There are numerous great walks of varying lengths that allow access to the surrounding countryside, this is just one of them. The Donaghys Hill Walk has views to the Collingwood River, Franklin River Valley and Frenchmans Cap, which is one of the highest peaks in the area. The Bird River walk takes you deep into West Coast Wilderness rainforest, winding past streams and tree ferns. The walking track leads to the old port of Pillinger. The Franklin River walk begins 62km from Queenstown and provides access to the Franklin River via a level, well maintained path.

Frenchmans Cap

Frenchmans Cap offers a challenging walk to the summit (1,446 metres), and is exposed to harsh weather conditions at any time of the year. Access to the summit should not be attempted in adverse weather. The well marked track leading to the summit is considerably more arduous than many other Tasmanian walks, including the Overland Track. The walk to the peak typically takes two days. The first day of about 16 km will bring walkers to Lake Vera Hut. This part of the walk includes two steep and prolonged ascents separated by the boggy Loddon Plains. The so-called Sodden Loddons are almost always muddy and crossing them may take two hours or more. In wet weather the mud can be waist high. In summer it is only knee high. Water is plentiful (and drinkable) in all seasons. Walk time from Lyell Highway to Lake Vera is between six and eight hours.

Surrounding Area

Montezuma Falls

At 105 metres, Montezuma Falls is Tasmania's highest falls. To access the falls, follow the Montezuma Falls Trail traversing lush rainforest with leatherwood, myrtle and sassafras. This trail follows the former North East Dundas Tramway which ran from Zeehan to Williamsford, once a busy mining town but now slowly being reclaimed by the bush.


High on the slopes of Mount Owen, above the town of Queenstown is the remnants of the mining town of Gormanston. It was built as a mining company town in 1881. Normanston was at its peak in 1901, when it had a population of 1,760 and had a local government authority based in its town. Today there are only a handful of families still living in this historic mining town.

Kutikina Cave

The Kutikina Cave (formerly Fraser Cave) was discovered 30 years ago by Dr Kevin Kiernan. Until 1977 it had been assumed by most that the interior of southwest Tasmania was so rugged that Aborigines had not occupied it either at the time of European settlement or during the last Ice Age. But the Aborigines lived in the Kuti Kina 15-20,000 years ago and the limestone cave is a bank-vault of treasure.

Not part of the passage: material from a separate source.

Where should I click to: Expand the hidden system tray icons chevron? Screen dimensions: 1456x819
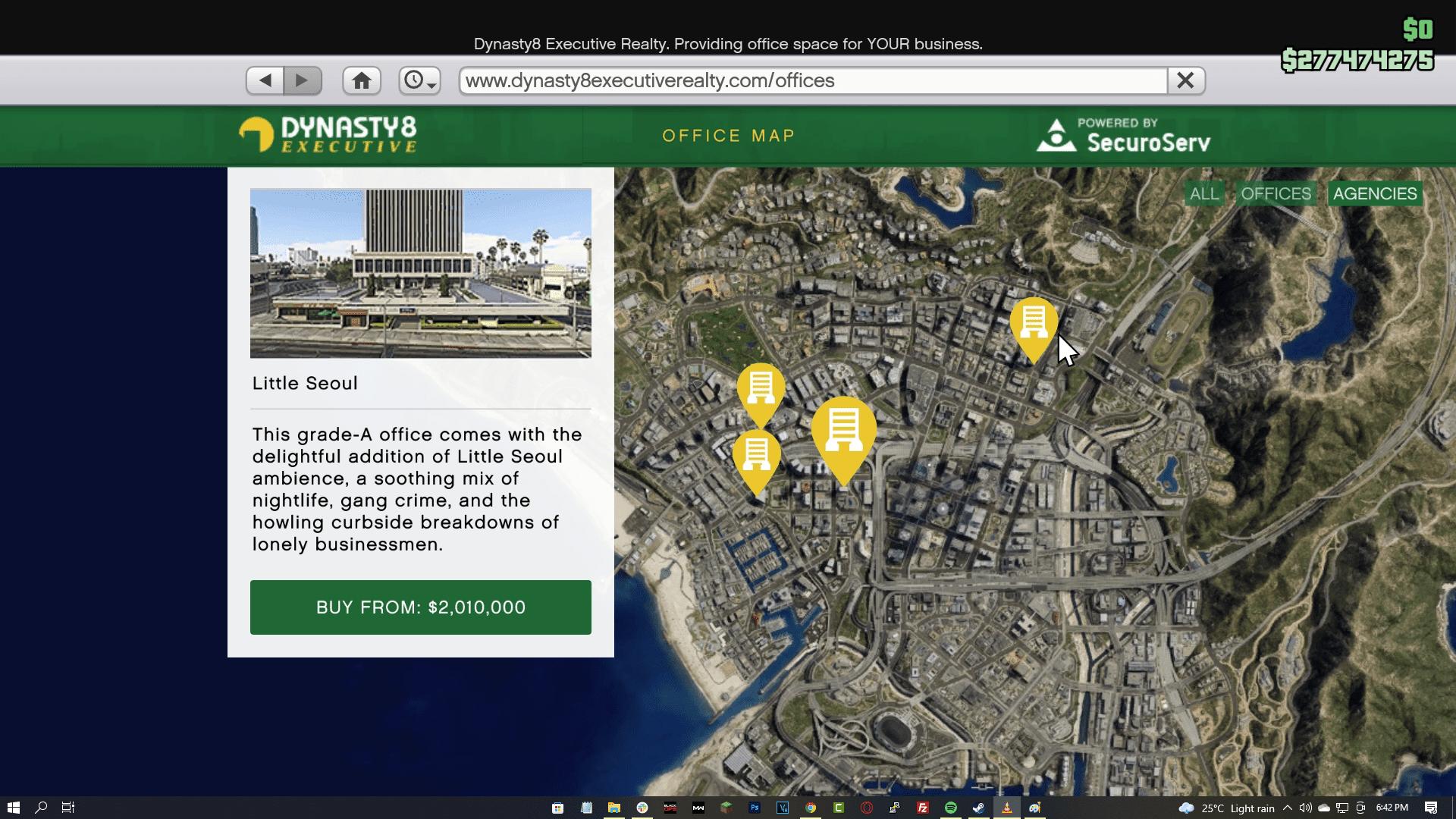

Kutikina (Fraser) is one of the richest archaeoelogical sites ever found, not only in Tasmania but in Australia as a whole. A quarter of a million bone fragments together with 75,000 stone tools were found in the excavation area and are thought to represent only 1% of the artefact bearing deposit at this site.

Lake Burbury

On the way in from Hobart, you'll pass Lake Burbury, created in the early 1990s as part of Tasmania's Hydro Electric scheme. Lake Burbury is one of Tasmania's best trout fishing spots. The view of the lake from the top of Mt Owen is breathtaking.